--- SUPPLIED MATERIAL ---

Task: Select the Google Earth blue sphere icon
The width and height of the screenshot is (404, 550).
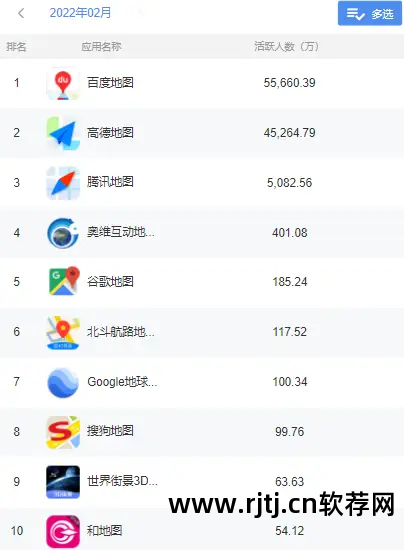Action: tap(63, 383)
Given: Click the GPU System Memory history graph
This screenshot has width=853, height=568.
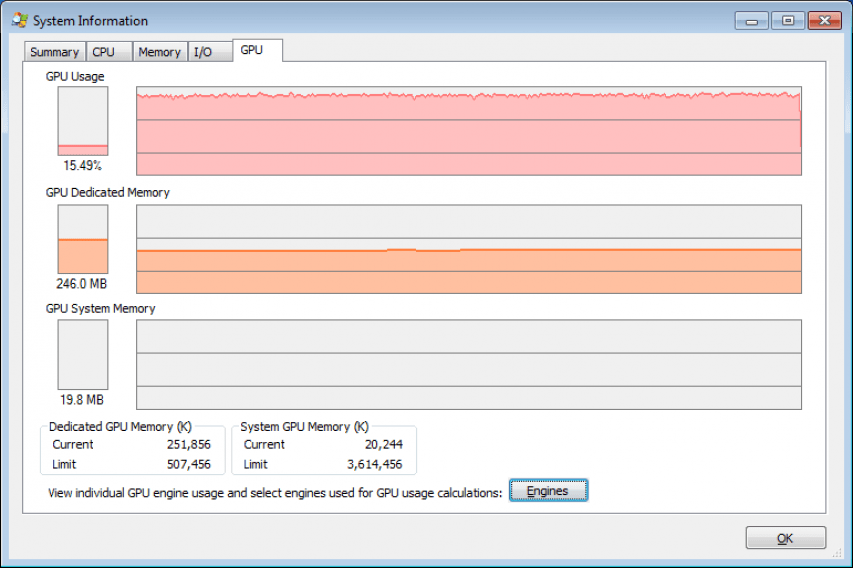Looking at the screenshot, I should [x=468, y=365].
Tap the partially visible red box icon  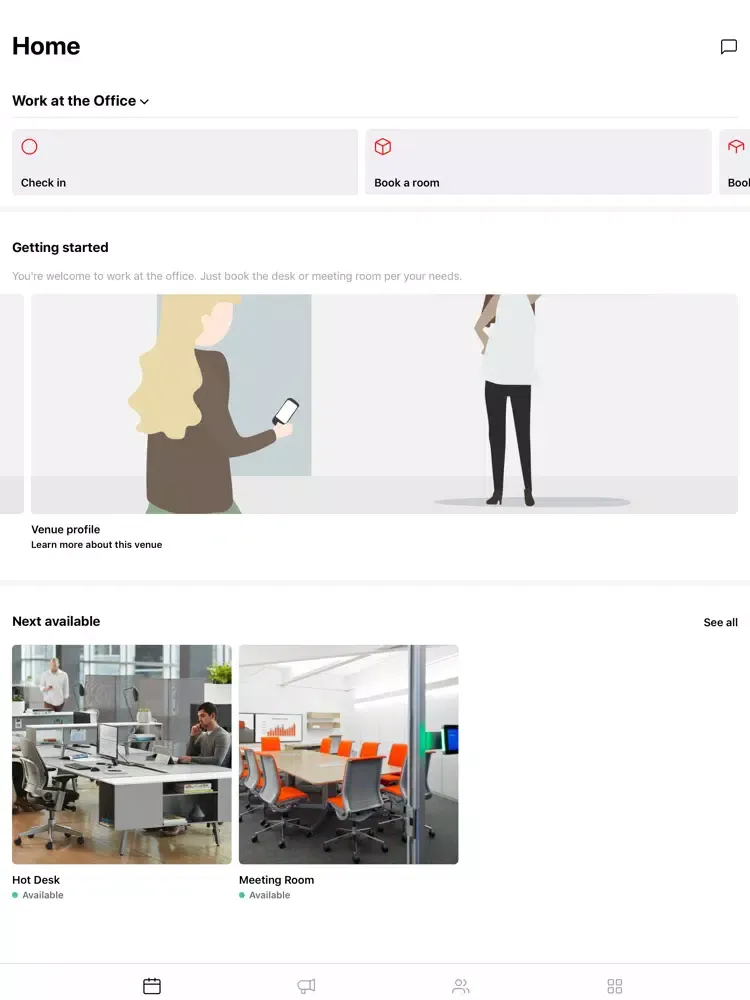point(736,147)
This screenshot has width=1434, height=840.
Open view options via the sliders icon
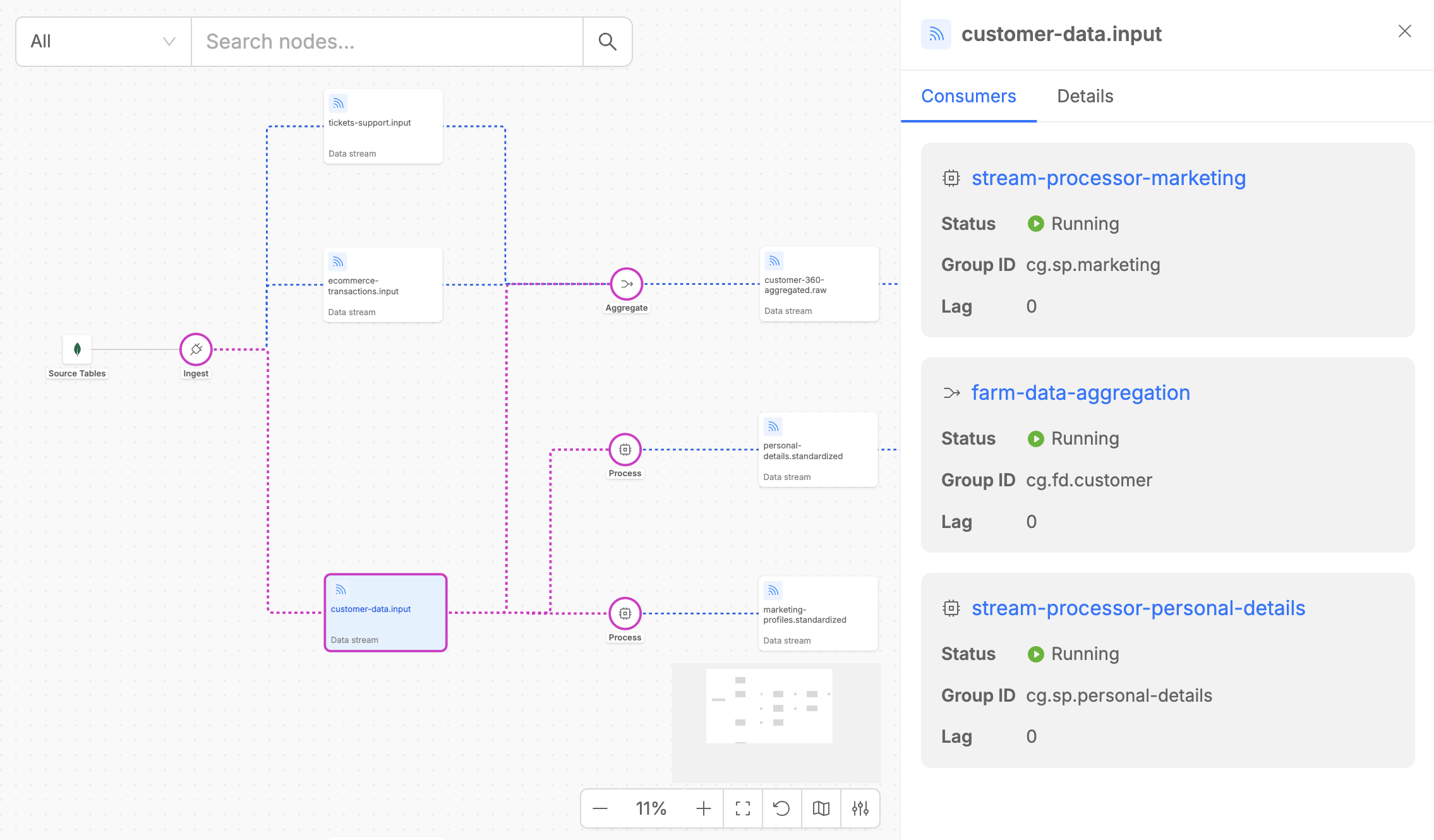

---

* WHAT IS NEEDED *
Print the part of the listing that starts with the line containing "This screenshot has width=1434, height=840." and runs through the end of the listing, leaving out the pictures.

* FINAL ANSWER *
This screenshot has width=1434, height=840.
Open view options via the sliders icon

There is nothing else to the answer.